Inspired by the post on the blog The Pursuit of Harpiness about body i would also like to say a few modest things why i love the prison of my soul. It was just a metaphor since i really like my body. Although i wasn’t like that all the time, there have been times when i loathed it especially when i was younger. As usually i need somebody to put the blame on but i assume it’s not blaming, it’s just reality. The environment i grew up in was constantly saying that my body is a wreck … from media to my family. About media we all know the stadards of beauty we are choked with but i would have expected more empathy from the closest ones. But after all we are all victims of the same system and they are also stiffed with the same prefabricated perfect body images. I was looking at every detail of me and found it bad, i did not like the wrapping at all. Although i never had weight problems or any deformities. So why then? Why this perpetual unaccomplishment? Because i was just poured silly ideas in my head, and i was more silly to believe them. Until one day i just woke up. I don’t know how honestly, maybe it was the neighbour at the countryside who was half paralyzed from a young age, maybe it was the video on youtube about the woman who got completely burned in a car accident but still survived, i won’t put it here – the video – i can’t resist watching it again. But it definitely changed the whole perception regarding my body. I feel at peace with it and i love it.

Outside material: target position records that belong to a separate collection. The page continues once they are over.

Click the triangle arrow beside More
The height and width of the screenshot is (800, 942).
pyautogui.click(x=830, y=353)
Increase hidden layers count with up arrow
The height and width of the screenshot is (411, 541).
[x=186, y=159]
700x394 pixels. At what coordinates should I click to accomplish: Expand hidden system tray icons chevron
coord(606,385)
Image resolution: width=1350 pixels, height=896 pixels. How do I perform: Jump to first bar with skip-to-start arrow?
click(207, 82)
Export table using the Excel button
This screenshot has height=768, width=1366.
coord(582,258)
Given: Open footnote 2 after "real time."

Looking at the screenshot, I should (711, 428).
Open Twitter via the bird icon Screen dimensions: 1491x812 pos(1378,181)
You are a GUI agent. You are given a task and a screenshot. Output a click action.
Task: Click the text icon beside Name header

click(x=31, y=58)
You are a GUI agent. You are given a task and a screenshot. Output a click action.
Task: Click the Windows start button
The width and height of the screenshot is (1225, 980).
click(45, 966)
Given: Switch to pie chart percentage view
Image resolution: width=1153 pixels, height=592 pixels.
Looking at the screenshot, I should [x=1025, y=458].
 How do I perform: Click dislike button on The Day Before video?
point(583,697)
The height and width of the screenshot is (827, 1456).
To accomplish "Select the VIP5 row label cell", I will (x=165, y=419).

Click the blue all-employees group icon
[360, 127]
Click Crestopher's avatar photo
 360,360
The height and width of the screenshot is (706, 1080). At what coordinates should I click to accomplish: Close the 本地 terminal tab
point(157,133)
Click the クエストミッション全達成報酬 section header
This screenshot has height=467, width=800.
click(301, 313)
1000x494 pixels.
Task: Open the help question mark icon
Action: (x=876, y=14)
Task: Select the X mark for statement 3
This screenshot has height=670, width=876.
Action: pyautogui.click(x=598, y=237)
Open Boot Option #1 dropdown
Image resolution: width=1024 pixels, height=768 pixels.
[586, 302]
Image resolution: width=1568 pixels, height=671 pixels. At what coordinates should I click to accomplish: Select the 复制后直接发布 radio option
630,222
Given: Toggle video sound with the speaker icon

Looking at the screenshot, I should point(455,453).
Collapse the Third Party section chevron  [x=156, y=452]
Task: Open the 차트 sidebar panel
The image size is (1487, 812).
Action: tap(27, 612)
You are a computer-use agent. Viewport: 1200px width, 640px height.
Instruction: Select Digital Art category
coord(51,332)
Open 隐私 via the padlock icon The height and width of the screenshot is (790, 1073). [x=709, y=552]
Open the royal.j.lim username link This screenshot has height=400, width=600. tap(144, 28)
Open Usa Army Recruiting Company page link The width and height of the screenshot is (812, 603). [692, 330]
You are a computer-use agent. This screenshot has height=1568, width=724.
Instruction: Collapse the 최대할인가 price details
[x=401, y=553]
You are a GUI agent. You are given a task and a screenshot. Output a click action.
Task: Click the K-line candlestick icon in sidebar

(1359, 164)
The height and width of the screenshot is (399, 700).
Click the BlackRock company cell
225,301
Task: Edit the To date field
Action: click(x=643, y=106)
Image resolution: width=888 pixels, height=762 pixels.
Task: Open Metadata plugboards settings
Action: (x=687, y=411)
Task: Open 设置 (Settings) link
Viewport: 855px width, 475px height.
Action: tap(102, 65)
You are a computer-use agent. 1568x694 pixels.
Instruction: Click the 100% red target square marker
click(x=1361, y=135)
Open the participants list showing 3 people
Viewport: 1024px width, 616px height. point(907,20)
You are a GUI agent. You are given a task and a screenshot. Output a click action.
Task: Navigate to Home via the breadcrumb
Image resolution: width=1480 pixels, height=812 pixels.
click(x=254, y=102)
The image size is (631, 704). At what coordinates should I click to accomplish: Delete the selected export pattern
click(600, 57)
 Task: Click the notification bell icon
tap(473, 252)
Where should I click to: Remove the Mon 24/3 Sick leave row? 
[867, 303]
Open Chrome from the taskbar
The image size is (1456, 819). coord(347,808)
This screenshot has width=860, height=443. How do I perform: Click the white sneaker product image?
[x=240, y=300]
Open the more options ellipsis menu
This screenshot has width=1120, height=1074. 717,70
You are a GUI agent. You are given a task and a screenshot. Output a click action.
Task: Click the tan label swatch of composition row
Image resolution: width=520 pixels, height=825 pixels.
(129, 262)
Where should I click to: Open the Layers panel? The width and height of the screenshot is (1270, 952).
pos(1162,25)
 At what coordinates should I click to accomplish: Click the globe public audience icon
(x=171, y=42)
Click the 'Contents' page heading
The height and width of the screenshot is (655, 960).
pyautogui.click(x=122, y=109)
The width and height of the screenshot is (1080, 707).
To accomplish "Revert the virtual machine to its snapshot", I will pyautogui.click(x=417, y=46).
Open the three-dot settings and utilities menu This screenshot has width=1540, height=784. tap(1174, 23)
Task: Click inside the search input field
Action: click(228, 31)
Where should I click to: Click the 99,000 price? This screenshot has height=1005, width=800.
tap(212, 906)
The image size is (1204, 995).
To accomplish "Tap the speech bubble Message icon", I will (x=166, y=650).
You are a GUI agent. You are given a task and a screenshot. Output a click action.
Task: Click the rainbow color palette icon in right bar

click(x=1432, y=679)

Why? Because it is a whole and it is completely functional. Well…it has some inner difficulties but they are minor or at least i don’t feel disturbed by them. I have all my body parts intact. I can feel the world and enjoy life without restrictions. I can walk, my legs can do that, i have two hands, i can grab, touch, hold, caress; my eyes can see every detail that surrounds me. My body is not perfect, i know that. A bit of fat on my belly which makes sometimes difficult to zip up an old pair of jeans but that’s why i am doing sports. The few acnee spots which seem for me so natural and don’t bother at all, makes me feel a teenager, the hair on my armpits which i got so used to it cannot imagine them without. But i can move freely. My body, with all the imperfection makes me go on everyday. Everything i do is possible because of the piece of meat i used to loathe. Why? Because it’s not how some would like it to be? That’s not important…it’s important it’s just the way i wanted to be. Because it’s mine not others.
So why wish for an impossible perfection when i have everything i need right here? There are plenty of people who would give anything just to feel the pleasure of running again. Worry about some little acnee bumps? Remember there are people who would give everything to have their normal face again. Hate your hairy arms? Some of your fellows would give the world to have those hairy arms to hug just once the ones they love.